Nicolas Detry et Vincent Veschambre, De l’urbicide à la réparation. Le cas de la bibliothèque de Sarajevo, Revue Urbanité#5, 2015.
Article mis en ligne le 6 octobre 2018
dernière modification le 4 octobre 2018

Le concept d’urbicide désigne l’anéantissement total d’une ville. Le terme est devenu courant à la fin des années 1990, notamment après que Bogdan Bogdanovic, architecte et ancien maire de Belgrade, l’a employé à propos de Sarajevo, de Vukovar ou de Mostar. Mais que détruit l’urbicide ?

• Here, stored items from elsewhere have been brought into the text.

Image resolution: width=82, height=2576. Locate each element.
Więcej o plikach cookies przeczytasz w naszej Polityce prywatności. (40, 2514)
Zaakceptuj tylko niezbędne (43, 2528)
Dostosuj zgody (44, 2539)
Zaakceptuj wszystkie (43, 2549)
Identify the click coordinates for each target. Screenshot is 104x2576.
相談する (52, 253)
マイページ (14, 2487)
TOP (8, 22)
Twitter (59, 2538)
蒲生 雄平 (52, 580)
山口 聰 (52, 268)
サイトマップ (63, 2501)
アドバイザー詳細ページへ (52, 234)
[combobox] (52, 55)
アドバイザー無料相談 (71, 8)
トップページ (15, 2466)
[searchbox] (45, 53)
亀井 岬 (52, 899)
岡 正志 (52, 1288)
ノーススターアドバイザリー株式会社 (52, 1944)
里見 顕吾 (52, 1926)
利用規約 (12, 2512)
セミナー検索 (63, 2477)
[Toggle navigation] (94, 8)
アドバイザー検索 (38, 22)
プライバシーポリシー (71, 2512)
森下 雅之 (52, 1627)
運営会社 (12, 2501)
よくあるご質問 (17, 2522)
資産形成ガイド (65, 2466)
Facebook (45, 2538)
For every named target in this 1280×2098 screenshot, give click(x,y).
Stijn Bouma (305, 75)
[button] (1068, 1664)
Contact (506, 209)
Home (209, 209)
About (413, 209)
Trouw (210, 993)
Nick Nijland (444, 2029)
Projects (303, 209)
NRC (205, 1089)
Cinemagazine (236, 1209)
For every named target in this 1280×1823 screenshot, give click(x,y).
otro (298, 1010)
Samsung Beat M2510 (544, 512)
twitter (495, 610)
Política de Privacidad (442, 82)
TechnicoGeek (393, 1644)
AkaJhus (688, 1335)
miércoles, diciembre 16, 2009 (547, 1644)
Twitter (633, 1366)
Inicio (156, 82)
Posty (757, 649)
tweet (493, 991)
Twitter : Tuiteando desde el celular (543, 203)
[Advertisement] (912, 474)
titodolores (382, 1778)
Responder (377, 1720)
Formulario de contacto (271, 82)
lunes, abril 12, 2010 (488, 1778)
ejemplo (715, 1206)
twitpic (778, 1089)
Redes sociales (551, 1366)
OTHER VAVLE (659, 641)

(...) Qu’est-ce qu’un urbicide ?
Pour répondre à cette question, Emmanuel Laurentin s’entretient avec Philippe Chassaigne, professeur d’histoire contemporaine à l’Université de Bordeaux-Montaigne, Nicolas Detry, maître de conférences à l’Université de Clermont-Ferrand et architecte, spécialiste en restauration de sites et monuments historiques et Brent Patterson, historien de l’architecture et des formes urbaines, enseignant à l’Ecole d’architecture Paris-Malaquais.(...)

Nicolas Detry Dans toutes les guerres, les belligérants tentent d’effacer les monuments, les œuvres d’art, les musées de l’ennemi. Mais tenter d’effacer les traces ne produit pas l’oubli. On court même le risque d’aiguiser le souvenir de la chose détruite. C’est ce que j’appelle la "perte retrouvée" : on tente en détruisant ces monuments d’effacer toutes ces traces mais elles ne disparaissent pas. (...)

Philippe Chassaigne : Si l’on s’en tient à une définition étroite, l’urbicide est la volonté de détruire matériellement mais aussi culturellement une ville pour ce qu’elle représente : le fait qu’elle est le lieu des savoirs, de leur circulation, son cosmopolitisme, etc. Mais lorsque les Allemands détruisent 90% de la ville de Coventry en 1940 et que Churchill en réponse fait raser Dresde par des flottes de bombardiers, il s’agit avant tout de frapper l’option publique. Les Allemands espèrent désespérer les Britanniques et les amener à pousser Churchill à ouvrir des négociations de paix. Pour Dresde, c’est l’inverse : il s’agit de montrer aux peuple allemand que la supériorité technologique et aéronautique est du côté des Alliés et que le Reich n’en a plus pour longtemps.

On a vu à quel point la destruction de la cité antique de Palmyre en 2015 a déclenché une émotion à l’échelle internationale. Etait-ce la première fois qu’une catastrophe culturelle suscitait une mobilisation dépassant les frontières de la ville touchée ? (...)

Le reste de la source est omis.